START Exercise input

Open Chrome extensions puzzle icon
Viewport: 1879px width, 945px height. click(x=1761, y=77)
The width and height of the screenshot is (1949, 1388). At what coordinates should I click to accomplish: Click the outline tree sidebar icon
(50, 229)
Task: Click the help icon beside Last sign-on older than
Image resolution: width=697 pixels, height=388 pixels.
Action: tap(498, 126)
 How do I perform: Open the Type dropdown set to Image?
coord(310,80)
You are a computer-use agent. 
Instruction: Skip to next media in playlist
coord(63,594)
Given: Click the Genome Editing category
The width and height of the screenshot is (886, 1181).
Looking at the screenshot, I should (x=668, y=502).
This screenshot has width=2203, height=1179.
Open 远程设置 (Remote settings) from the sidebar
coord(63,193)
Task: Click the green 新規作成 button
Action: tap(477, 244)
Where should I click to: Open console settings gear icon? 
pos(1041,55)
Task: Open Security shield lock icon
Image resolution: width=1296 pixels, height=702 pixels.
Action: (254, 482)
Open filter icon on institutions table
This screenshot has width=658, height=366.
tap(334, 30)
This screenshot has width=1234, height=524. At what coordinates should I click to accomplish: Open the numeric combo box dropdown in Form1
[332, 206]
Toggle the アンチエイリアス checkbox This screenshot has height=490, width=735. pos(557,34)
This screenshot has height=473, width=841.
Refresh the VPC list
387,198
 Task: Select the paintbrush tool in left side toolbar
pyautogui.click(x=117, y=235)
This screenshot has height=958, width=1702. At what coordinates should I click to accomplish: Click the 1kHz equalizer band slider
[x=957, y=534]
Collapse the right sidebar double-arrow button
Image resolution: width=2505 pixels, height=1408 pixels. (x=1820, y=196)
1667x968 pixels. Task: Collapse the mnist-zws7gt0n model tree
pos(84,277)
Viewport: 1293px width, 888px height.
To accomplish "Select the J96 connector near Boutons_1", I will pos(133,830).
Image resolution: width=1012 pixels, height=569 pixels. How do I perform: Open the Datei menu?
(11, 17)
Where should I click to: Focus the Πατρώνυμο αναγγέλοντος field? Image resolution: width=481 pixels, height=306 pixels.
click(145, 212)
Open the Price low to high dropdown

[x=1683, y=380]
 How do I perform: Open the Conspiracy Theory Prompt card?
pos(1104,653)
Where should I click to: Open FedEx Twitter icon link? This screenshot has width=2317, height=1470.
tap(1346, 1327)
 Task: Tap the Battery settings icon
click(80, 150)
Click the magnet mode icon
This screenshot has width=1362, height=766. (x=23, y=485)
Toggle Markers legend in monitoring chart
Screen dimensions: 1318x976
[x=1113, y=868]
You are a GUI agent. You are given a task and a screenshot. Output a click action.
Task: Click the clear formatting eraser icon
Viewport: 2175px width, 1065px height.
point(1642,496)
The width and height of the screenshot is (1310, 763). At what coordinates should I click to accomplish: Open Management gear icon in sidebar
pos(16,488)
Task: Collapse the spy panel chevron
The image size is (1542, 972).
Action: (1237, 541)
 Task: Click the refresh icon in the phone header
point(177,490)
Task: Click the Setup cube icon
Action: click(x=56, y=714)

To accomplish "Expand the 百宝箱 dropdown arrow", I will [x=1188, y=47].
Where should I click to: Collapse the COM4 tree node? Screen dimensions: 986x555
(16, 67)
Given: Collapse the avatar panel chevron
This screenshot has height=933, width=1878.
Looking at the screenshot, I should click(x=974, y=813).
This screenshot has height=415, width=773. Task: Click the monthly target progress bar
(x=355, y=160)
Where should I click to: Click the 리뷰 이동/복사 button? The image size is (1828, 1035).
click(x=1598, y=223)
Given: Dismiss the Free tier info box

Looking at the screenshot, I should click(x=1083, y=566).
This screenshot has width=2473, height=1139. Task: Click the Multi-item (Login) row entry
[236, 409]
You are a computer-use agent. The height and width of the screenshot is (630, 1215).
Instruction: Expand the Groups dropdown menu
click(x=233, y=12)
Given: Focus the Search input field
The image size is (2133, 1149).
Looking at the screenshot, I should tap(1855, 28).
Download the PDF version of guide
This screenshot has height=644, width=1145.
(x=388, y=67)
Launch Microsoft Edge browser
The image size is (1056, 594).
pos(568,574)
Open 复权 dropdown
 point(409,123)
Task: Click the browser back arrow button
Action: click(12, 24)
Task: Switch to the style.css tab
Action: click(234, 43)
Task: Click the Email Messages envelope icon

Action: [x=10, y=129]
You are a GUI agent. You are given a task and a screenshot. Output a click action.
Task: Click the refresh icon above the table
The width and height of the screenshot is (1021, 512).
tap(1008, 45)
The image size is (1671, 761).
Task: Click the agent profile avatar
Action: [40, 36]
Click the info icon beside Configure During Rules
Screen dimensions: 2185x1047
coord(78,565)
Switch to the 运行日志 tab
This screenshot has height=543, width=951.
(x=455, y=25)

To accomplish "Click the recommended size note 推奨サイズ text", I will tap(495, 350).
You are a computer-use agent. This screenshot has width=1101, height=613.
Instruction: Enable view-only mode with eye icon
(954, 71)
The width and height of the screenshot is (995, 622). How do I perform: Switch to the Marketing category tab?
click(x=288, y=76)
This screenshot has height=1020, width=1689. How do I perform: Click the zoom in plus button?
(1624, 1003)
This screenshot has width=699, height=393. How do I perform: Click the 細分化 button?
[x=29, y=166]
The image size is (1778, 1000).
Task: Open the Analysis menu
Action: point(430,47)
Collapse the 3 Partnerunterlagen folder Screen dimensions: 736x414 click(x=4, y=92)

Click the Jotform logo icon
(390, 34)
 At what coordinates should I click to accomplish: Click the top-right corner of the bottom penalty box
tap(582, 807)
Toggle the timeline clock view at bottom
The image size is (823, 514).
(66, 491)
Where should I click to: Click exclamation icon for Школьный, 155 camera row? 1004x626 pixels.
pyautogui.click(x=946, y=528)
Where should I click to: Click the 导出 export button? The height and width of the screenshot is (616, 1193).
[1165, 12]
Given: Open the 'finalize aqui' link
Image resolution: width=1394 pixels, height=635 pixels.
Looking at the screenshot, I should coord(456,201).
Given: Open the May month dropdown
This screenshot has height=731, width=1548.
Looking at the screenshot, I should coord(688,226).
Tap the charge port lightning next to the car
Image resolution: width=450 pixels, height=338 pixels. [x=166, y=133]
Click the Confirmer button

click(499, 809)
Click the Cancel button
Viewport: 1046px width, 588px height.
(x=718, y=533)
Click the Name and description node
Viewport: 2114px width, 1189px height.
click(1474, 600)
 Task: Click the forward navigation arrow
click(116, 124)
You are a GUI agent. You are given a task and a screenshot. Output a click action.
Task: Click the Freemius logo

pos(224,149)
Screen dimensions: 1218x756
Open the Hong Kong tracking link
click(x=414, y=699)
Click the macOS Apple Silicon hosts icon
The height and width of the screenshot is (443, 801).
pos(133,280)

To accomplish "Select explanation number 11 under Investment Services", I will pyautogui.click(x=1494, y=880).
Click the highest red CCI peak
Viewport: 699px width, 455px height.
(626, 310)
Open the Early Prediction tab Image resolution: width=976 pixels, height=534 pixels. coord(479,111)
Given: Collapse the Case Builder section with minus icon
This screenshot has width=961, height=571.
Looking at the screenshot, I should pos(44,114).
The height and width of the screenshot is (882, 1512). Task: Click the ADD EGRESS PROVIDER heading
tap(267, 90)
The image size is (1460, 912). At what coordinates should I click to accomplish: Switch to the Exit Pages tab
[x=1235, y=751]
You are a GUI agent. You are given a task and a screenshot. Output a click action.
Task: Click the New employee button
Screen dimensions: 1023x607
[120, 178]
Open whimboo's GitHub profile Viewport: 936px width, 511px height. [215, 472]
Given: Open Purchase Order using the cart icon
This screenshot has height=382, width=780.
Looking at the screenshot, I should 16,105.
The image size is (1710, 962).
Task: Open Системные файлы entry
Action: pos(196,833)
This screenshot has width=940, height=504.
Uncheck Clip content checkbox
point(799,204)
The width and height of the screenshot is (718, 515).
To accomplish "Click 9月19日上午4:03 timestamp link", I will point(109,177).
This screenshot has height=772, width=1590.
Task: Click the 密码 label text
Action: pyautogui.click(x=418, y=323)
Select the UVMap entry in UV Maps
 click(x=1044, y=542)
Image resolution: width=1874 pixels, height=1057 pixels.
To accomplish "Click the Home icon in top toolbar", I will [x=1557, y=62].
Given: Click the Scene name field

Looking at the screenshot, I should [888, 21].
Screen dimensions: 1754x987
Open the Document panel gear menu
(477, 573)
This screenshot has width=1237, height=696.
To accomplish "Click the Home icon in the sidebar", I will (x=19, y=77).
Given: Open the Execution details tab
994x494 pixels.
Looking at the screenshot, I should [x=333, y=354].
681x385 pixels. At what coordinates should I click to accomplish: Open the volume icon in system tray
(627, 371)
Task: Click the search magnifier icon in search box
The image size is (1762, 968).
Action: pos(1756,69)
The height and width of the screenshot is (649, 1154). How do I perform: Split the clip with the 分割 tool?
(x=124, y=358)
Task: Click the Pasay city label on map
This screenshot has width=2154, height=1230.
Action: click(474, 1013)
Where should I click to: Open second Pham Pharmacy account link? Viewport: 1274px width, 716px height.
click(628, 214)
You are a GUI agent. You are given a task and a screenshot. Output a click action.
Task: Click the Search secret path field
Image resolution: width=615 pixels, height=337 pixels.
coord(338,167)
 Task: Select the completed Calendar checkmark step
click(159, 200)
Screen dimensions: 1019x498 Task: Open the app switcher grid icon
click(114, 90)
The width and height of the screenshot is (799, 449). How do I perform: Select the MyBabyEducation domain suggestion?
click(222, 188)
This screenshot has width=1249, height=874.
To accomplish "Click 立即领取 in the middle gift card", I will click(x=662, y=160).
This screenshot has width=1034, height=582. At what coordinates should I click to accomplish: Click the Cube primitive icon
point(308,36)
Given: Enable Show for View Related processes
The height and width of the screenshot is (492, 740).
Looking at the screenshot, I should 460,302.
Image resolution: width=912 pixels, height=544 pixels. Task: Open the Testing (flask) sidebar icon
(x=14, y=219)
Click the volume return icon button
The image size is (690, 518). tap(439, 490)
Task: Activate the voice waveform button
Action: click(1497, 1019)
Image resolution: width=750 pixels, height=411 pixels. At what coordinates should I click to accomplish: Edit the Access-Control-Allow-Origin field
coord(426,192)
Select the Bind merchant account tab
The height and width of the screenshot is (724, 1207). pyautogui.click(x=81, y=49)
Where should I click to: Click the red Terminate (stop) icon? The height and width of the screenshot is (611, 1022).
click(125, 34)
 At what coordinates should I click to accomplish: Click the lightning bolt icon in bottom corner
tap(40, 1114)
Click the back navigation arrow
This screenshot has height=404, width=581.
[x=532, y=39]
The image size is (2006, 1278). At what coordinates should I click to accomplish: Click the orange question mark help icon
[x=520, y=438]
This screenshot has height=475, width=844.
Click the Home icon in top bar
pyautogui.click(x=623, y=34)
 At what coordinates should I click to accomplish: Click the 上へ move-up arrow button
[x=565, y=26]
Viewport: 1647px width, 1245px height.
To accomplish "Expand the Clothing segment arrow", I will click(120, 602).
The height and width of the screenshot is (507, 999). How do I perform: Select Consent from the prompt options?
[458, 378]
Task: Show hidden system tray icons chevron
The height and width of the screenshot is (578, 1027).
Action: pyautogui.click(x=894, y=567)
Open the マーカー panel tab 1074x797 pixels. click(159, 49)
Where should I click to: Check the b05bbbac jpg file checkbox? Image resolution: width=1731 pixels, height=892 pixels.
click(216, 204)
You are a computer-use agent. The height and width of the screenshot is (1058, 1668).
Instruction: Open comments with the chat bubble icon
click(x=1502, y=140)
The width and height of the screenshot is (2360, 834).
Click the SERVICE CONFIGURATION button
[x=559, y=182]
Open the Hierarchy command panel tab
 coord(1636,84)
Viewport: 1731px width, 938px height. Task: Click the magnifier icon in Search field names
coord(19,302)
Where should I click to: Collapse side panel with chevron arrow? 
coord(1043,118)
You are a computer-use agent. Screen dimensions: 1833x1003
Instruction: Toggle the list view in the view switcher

END Exercise input

Please print the records above exactly from their first line. End with the line containing "Task: Click the help", and include it.

Answer
Open Chrome extensions puzzle icon
Viewport: 1879px width, 945px height. click(x=1761, y=77)
The width and height of the screenshot is (1949, 1388). At what coordinates should I click to accomplish: Click the outline tree sidebar icon
(50, 229)
Task: Click the help icon beside Last sign-on older than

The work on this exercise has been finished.